I am not sure I have grasped Webber's subtle arguments but this much is clear: he attempts to answer the question of ownership by asking what is it that makes a habit (Aristotle) or project (Sartre) one's own. And he focuses on the case where that habit or project (or desire) is "implanted" from outside. For Aristotle, such implantations would still be our own if they could be integrated into our rationally guided habits and so into the characters we have developed. But, Webber argues, that does not allow us to distinguish between habits actually owned by an individual and those implanted by alien forces (155). On the other hand, since Sartre conceives character as teleological states such as projects, if a project is implanted from outside, we could say that that project is not one we genuinely own because it would not be motivated by the set of projects (character) we pursue and can freely control. Yet, in spite of this difference between them, Webber states that in the final analysis some combination of the Aristotelian and Sartrean notions of character may be best.
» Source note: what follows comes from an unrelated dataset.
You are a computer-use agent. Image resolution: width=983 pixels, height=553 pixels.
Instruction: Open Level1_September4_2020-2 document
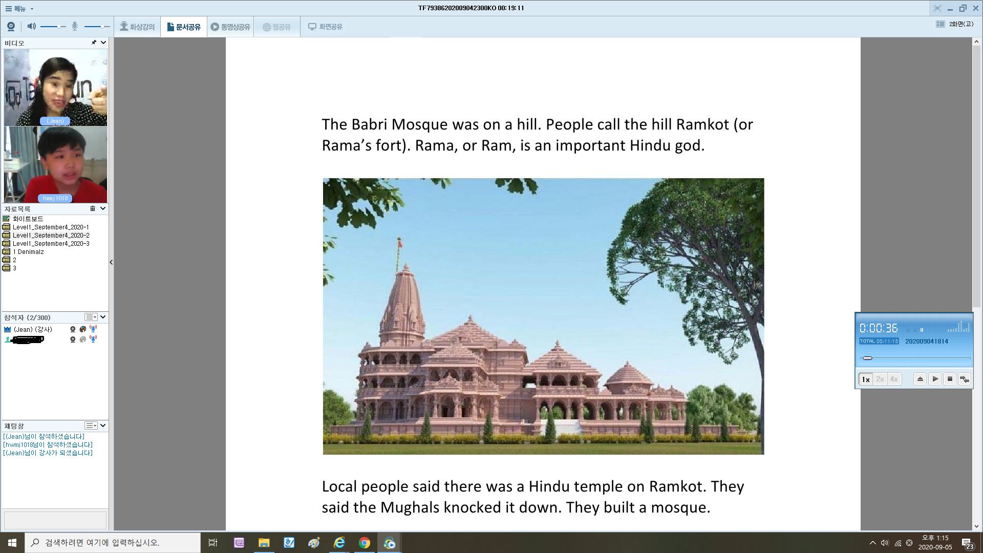51,236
The Existentialism of Jean-Paul Sartre concludes with the interesting suggestion that at bottom both Aristotle and Sartre propose a form of "eudaimonistic" ethics since both propose as their goal human well-being and flourishing. For Aristotle that means excelling in the rational capacities that define a human being, for Sartre it means recognizing and promoting freedom. However, if the latter's stress on authenticity can be understood as the acceptance of our true nature, then authenticity would involve promoting not just human freedom but all aspects of human existence and the human condition. The author correctly notes that Sartre's ethical thought did in fact develop in that direction. (Let me add that in his later "second" ethics, Sartre does indeed propose integral humanity, humans with needs fulfilled, as the goal of his morality.)